▶ [Given instruction A]: Within the entries, from the line containing "Task: Click the About button" through the line containing "Action: point(845,61)", inclusive, substitute "Display size" for "Screen dimensions" and leave all else unchanged. Reproduce only those lines, omitting the pictures.

▶ [Passage provided]:
..............................
Do you mean the upgrade is "free" for people who have paid a subscription? Or is active plan something else?


----------



## Anders Wall (Jan 19, 2020)

d.healey said:


> Do you mean the upgrade is "free" for people who have paid a subscription? Or is active plan something else?


Not ”free”, it is free 
Yes, it might be called a subscription, but I think it is active plan.

I think Luna will be great. But to compare it to software that has been around for decades is silly.

Best,
/A


----------



## d.healey (Jan 19, 2020)

Anders Wall said:


> Not ”free”, it is free


Can you get it without paying a subscription?


----------



## Anders Wall (Jan 19, 2020)

d.healey said:


> Can you get it without paying a subscription?


If you buy it new this year I'm guessing you'll get the new version.
/Anders


----------



## d.healey (Jan 19, 2020)

Anders Wall said:


> If you buy it new this year I'm guessing you'll get the new version.


I get it now, if I buy it or pay for a subscription I'll get the update free


----------



## robgb (Jan 19, 2020)

I'll stick with Reaper, thank you.


----------



## Anders Wall (Jan 19, 2020)

d.healey said:


> I get it now, if I buy it or pay for a subscription I'll get the update free


Yes if you buy a new version you'll automatically get a year of... wait for it...
updates... and... support, yay!

See, some think that the only thing you get with an annual/subscription plan is updates.
Updates are fun, but I'd recommend any that is not on a active Beta version to wait with the update.
Sometimes Avid are a bit quick sending those out.

So what's this support thing and what does it do?
Well, basically I can get help if I run into problems with my system, it's a text (or call) away.
The two guys I contact (yup I believe they identify themselves as men) usually answers within a minute, give or take an hour 
In my line of work that is essential, I wish I could afford a support person to work in my studio but I can't.

Best,
Anders


----------



## Virtuoso (Jan 19, 2020)

dcoscina said:


> The instrument Plug ins like Ravel and Shape are free.


Shape and Oxide Tape are the only free ones. Moog, Ravel and the Neve Summing plugin are apparently $300 each and Ampex is $350.


----------



## 5Lives (Jan 19, 2020)

Anders Wall said:


> ...and routing tracks
> The upgrade is free for those that are on an active plan.
> There’s been a lot upgrades and improvements.
> A new video engine, retrospective midi, track presets etc.
> ...
..............................
▶ [Excerpted data]:

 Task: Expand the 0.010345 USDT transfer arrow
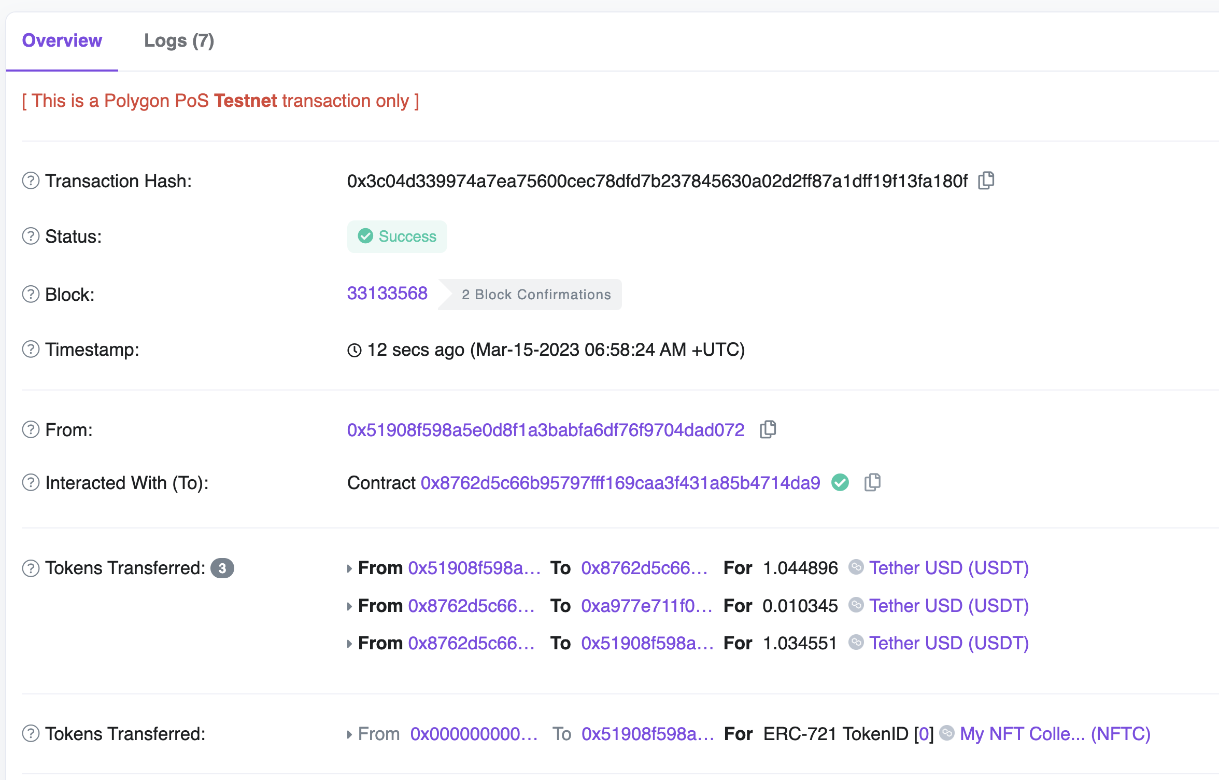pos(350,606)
..............................
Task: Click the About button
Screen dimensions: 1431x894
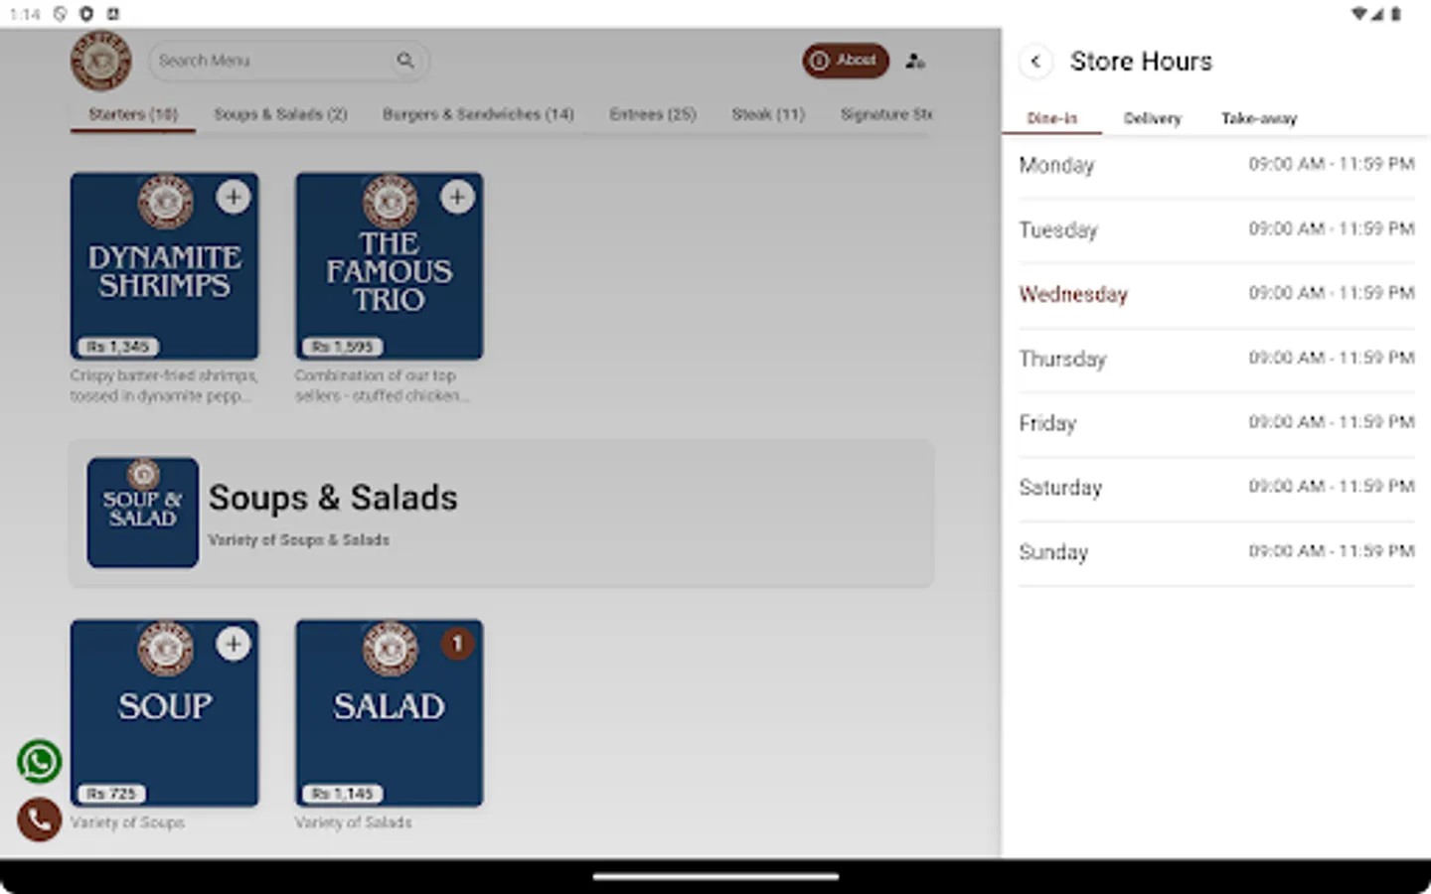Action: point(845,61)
..............................
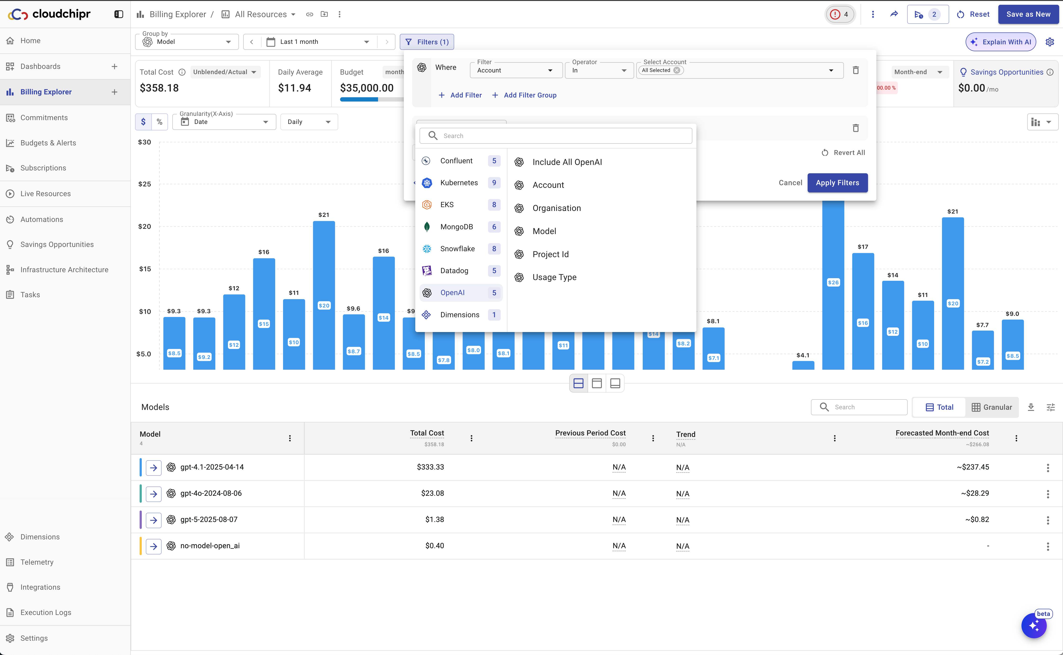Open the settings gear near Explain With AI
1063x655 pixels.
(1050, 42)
..............................
▶ [Given instruction B]: Condense the paragraph of the forum thread that begins "So what's this support thing" into a bulleted list that keeps its main facts.

▶ [Complete output A]:
Task: Click the About button
Display size: 1431x894
Action: point(845,61)

▶ [Complete output B]:
- Support lets the writer get help by text or call when problems arise with their system.
- The two contacts, whom the writer believes identify as men, usually answer within a minute, give or take an hour.
- In the writer's line of work, this support is essential.
- The writer would like a support person working in the studio but cannot afford one.